National Committee on Vital and Health Statistics (NCVHS), Subcommittee on Health Data Needs, Standards and Security

Public Meeting of April 15-16, 1997

Health Insurance Association of America

Written Testimony

The Health Insurance Association of America (HIAA)is a trade association representing 300 commercial health insurance companies, managed care plans and Blue Cross Plans. Our member companies provide products such as health insurance, dental insurance, disability income insurance, long term care insurance and Medicare Supplemental insurance. We are grateful for the opportunity to provide written testimony about medical / clinical coding issues to this committee.

The NCVHS is considering several issues related to medical / clinical coding and classification which are important to health insurers. Many of the questions raised by the Committee are answered in a recent HIAA research report, Insurance Company Coding and Claims Systems, A Survey (attached). HIAA distributed the survey to its member companies in the late summer of 1995. The survey asked companies about their coding and claims processing systems. Questionnaires were sent to approximately 120 company correspondents, representing HIAA's 300 companies. Of the 120 surveys distributed, HIAA received responses from 53 companies. Respondents represented approximately 30 percent of commercial insurers' health care business, processing an estimated 320 million claims in 1995.
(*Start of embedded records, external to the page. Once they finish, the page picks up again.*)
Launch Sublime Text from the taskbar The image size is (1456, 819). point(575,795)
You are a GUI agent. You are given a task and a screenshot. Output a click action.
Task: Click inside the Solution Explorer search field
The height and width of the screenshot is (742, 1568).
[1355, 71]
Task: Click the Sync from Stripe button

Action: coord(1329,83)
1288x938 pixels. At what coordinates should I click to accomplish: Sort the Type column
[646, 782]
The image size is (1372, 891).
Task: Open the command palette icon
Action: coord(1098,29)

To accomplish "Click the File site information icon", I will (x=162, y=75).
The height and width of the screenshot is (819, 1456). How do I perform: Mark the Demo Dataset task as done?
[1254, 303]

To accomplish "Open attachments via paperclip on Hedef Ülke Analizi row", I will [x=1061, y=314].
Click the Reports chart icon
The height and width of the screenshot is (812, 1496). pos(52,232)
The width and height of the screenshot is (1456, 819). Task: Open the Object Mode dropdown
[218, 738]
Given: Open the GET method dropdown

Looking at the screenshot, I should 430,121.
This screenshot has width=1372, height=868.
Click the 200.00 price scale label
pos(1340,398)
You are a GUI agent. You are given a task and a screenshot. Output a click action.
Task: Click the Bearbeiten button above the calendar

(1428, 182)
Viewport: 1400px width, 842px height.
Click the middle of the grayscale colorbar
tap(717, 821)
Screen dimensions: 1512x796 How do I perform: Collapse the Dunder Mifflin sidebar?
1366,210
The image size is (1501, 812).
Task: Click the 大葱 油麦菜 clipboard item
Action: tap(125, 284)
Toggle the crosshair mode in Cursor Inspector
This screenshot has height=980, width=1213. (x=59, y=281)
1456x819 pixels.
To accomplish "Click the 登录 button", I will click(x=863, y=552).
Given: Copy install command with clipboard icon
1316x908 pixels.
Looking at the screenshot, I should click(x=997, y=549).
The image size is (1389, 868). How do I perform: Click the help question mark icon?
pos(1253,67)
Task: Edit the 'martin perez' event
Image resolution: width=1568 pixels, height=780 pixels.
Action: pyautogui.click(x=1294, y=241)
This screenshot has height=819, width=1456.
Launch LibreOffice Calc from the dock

In addition to providing NCVHS with a copy of the full report, here is some pertinent data taken from the survey.

· Diagnostic coding: for both inpatient and outpatient claims, almost all companies surveyed reported using ICD (94%);

· Procedural coding: for both inpatient and outpatient claims, most companies reported using CPT (87% I/P, 85% O/P);

· For other service claims, such as non-physician or hospital outpatient services, most companies use CPT (68% and 66% respectively);

· For DME and medical supplies no one system was used by a majority of companies surveyed:

· Respondents reported receiving almost one quarter (24%) of their claims electronically:

The following are some general comments that might help answer the questions to be addressed by the Subcommittee on Health Data Needs, Standards, and Security.

· During the 1994-95 deliberations of the NCVHS Subcommittee on Medical Classification Systems, HIAA submitted comments on the feasibility of establishing a single procedural coding system. Given the shortcomings of the present systems, principally the limited expansion possibilities for ICD and CPT, HIAA agreed with most other respondents that given a system that addresses the needs of interested parties, sufficient lead time to implement, and enough resources devoted to educating, disseminating, and maintaining such a system, a single system would be preferred to major revisions and maintenance of the current dual system of codes.

· During the discussions of the Subcommittee on Medical Classification Systems, commenters agreed that any nationally recognized coding system must address many aspects of users' concerns, from those of providers and payers to coders and researchers. For insurers and health plans, many files and applications are linked to policyholders or enrollees claims data. Not only would a system need to address billing/reimbursement applications, but enrollees'/patients' history, coverage and benefit determinations, and as more companies enter into the health care management area, service utilization and outcomes measurement.

· In terms of time frame, much depends on the current systems in place at the various end users and the extent of the changes that must be made compared to current systems, e.g., increase in the number of digits in the code system, switch from numeric to alphanumeric, etc. An additional factor is the manpower and/or funds that must be committed to the update. Relatively simple changes, such as existing annual code updates, can be accommodated in a relatively short time, e.g., several months or less given systems in place. More complex changes would require at least a year advance notice and most likely several years to implement, test, and coordinate. Additional resources may also be required to translate past data files to make them compatible with new systems and retain the ability to track and analyze data over time.